Pasea su café con leche por Harvard Square, adonde llega el tren de la Línea Roja, la mayoría de cuyos pasajeros están matriculados en Harvard, algunos sin saber siquiera que Harvard no es sencillamente la universidad local. Se entretiene en la acera de John F. Kennedy Street mirando con los ojos entornados los faros que vienen en su dirección, y la lluvia que cae al sesgo sobre las luces le hace pensar en trazos de lápiz, dibujos infantiles de un aguacero, como los que solía dibujar él de niño, cuando concebía algo más que escenarios del crimen y conclusiones desagradables sobre la gente.

—A Tremont con Broadway —dice nada más subir al taxi, al tiempo que coloca con cuidado la bolsa de deporte sobre el asiento de vinilo, a su lado.

El conductor es la silueta de una cabeza que habla, sin volverse, con acento de Oriente Medio.

—¿Traimond con qué?

—Tremont con Broadway, me puede dejar en la esquina. Si no sabe cómo llegar hasta allí, más vale que pare y me deje bajar.

—Traymont. ¿De dónde queda cerca?

—De Inman Square —responde Win a voz en cuello—. Vaya por ahí. Si no la encuentra, yo voy a pie y usted no cobra.

El taxista pisa el freno y vuelve el rostro y los ojos oscuros para lanzarle una mirada furibunda.

—¡Si no paga, bájese!

—¿Ve esto? —Win saca la cartera y le planta delante de la cara su placa de la Policía del Estado de Massachusetts—. ¿Quiere multas para el resto de su vida? Su adhesivo de la inspección técnica de vehículos ha caducado, ¿se da cuenta? Tiene fundida una de las luces de freno, ¿se da cuenta? Lléveme a Broadway, venga. ¿Se ve capaz de encontrar el Anexo al Ayuntamiento? Pues a partir de allí ya le daré indicaciones.

Continúan en silencio.
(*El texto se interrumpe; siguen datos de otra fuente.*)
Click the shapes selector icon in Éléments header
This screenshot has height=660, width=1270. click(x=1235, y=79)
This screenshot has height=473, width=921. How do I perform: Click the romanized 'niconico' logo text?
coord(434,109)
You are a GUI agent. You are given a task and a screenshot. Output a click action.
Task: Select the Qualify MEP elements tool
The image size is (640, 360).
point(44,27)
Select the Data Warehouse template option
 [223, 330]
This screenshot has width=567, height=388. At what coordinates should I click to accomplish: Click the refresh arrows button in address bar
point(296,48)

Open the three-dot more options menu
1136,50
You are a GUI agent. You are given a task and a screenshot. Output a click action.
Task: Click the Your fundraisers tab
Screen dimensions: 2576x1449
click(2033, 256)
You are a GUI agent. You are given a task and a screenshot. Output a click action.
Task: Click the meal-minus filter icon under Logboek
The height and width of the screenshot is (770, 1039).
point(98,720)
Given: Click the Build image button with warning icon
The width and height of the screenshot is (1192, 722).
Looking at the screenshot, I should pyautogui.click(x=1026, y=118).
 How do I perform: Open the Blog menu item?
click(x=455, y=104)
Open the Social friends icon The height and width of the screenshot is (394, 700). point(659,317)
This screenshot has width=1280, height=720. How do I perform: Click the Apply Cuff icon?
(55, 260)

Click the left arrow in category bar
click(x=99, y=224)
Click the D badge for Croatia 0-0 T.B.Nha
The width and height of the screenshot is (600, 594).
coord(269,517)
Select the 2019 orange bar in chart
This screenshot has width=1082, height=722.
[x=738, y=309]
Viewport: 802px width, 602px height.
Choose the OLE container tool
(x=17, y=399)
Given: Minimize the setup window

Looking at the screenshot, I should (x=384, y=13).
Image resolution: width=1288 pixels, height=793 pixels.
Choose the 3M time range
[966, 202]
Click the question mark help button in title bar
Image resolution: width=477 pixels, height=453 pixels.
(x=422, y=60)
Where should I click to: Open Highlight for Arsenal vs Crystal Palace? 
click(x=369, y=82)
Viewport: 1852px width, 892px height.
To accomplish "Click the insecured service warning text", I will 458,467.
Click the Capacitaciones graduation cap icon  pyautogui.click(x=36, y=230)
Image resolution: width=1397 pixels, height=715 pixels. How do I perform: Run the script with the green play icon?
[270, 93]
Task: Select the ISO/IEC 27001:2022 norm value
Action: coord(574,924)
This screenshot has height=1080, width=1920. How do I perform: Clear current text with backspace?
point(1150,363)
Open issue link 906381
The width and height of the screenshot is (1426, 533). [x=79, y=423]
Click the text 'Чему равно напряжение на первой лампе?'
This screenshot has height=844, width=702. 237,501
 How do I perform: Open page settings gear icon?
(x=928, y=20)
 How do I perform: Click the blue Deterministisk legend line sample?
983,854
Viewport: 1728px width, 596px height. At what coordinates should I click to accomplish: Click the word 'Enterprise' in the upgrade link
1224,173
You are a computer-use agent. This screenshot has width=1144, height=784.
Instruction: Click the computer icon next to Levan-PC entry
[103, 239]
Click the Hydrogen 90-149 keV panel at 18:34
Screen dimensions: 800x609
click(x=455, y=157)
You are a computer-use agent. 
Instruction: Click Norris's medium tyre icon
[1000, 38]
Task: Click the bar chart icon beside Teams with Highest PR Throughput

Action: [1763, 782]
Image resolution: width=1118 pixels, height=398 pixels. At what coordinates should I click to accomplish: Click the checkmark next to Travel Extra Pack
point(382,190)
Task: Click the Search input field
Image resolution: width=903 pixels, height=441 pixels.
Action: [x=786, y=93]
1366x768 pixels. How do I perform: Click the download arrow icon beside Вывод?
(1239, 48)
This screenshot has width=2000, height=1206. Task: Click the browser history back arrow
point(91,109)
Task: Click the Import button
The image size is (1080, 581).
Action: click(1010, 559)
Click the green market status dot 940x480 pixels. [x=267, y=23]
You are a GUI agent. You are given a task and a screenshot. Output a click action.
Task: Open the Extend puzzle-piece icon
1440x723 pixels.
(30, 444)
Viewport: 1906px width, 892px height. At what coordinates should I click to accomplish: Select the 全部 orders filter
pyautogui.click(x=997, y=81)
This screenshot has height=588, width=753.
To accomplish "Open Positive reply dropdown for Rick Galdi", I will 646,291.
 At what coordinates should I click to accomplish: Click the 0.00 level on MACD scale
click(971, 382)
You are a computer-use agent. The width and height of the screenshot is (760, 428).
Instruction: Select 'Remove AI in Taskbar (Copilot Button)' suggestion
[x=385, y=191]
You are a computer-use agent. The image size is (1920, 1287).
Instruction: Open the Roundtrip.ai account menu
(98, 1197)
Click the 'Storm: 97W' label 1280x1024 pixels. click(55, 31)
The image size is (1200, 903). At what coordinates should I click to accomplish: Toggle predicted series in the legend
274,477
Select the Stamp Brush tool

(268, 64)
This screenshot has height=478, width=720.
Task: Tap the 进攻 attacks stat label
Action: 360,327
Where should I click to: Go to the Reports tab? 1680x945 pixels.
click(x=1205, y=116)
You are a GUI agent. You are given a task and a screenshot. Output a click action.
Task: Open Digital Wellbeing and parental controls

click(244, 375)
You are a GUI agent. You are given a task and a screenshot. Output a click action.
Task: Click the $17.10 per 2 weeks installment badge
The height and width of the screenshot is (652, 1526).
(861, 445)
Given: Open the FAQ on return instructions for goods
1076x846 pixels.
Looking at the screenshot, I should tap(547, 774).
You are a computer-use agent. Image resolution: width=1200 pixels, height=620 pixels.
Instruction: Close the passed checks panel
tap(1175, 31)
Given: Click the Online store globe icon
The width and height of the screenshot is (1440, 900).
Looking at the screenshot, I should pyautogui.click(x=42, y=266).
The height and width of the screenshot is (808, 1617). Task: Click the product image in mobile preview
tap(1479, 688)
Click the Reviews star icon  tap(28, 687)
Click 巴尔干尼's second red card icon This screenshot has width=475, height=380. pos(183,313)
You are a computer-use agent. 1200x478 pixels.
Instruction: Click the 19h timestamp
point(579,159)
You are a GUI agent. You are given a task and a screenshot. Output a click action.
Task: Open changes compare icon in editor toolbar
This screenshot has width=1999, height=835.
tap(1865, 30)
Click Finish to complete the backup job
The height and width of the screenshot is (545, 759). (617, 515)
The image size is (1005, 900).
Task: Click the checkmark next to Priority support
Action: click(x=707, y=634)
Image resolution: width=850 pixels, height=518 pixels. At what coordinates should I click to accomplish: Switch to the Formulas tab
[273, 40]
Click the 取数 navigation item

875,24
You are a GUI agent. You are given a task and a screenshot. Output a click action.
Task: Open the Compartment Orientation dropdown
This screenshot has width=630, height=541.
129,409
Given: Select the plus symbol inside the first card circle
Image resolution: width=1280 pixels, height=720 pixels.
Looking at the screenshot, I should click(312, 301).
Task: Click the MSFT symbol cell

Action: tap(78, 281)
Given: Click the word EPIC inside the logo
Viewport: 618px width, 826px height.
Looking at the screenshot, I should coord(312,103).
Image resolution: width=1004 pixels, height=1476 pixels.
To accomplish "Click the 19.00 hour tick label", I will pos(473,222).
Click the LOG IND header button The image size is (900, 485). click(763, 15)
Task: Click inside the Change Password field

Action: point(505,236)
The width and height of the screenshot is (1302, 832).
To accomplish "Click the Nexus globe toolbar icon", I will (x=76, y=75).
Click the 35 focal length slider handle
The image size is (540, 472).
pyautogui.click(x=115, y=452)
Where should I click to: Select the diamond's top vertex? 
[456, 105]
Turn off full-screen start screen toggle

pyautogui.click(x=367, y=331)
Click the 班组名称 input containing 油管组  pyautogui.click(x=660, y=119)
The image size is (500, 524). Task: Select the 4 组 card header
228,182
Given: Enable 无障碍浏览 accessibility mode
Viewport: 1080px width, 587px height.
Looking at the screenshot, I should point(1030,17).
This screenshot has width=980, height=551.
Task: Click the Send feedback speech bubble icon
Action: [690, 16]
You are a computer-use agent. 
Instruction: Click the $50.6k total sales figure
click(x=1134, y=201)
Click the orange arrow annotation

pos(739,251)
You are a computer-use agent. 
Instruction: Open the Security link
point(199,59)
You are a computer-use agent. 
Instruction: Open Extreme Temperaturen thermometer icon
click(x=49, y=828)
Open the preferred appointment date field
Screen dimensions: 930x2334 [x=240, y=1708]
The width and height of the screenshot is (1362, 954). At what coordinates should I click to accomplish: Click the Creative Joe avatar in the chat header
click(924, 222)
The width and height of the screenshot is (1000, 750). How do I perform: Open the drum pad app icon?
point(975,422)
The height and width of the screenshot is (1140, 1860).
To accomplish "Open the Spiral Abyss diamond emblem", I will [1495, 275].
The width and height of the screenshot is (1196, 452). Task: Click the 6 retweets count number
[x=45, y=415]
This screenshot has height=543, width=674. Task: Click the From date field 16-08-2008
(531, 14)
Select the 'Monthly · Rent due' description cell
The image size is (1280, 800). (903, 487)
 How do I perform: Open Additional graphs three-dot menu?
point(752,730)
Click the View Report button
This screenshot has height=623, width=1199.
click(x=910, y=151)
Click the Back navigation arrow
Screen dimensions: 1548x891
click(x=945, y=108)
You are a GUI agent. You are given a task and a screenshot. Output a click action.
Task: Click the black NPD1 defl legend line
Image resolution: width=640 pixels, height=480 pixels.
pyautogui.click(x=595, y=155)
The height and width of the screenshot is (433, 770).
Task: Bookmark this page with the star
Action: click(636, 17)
Win se retrepa en el asiento con los puños apretados porque acaba de cenar con Monique Lamont, que se presenta a gobernadora y curiosamente espera dejar en buen lugar al gobernador Crawley, candidato a la reelección, para quedar en buen lugar también ella, de manera que ambos hayan quedado en buen lugar cuando se disputen el puesto. «Joder con la política», piensa Win. Como si a alguno de los dos le importara lo más mínimo una vieja asesinada en lo más recóndito de Tennessee. Cada vez se nota más resentido conforme sigue allí sentado y el taxista conduce sin la menor idea de adonde va a menos que Win se lo indique.

—Ahí está Tremont, gire a la derecha —dice Win, al cabo, y señala con el dedo—. Por ahí arriba a la izquierda. Muy bien, ya me puede dejar aquí.

No puede evitar sentir pena cada vez que ve la casa, con sus dos plantas, las paredes de madera con la pintura descascarillada y casi cubiertas de hiedra. Igual que la mujer que vive en ella, la familia de Win no ha tenido más que una larga mala racha durante los últimos cincuenta años. Se baja del taxi y oye el tenue tintineo de campanillas en el jardín trasero en penumbra. Posa el vaso de café con leche en el techo del taxi, hurga en un bolsillo y lanza un billete de diez dólares arrugado por la ventanilla del conductor.

—¡Eh, son doce dólares!

—¡Eh, a ver si te pillas un GPS! —le suelta Win con la música mágica y etérea de las campanillas como telón de fondo mientras el taxi se pone en marcha de pronto y el recipiente de café resbala del techo, revienta contra el suelo y derrama su contenido lechoso sobre el asfalto negro. Las campanillas repican con dulzura como si se alegraran de verle.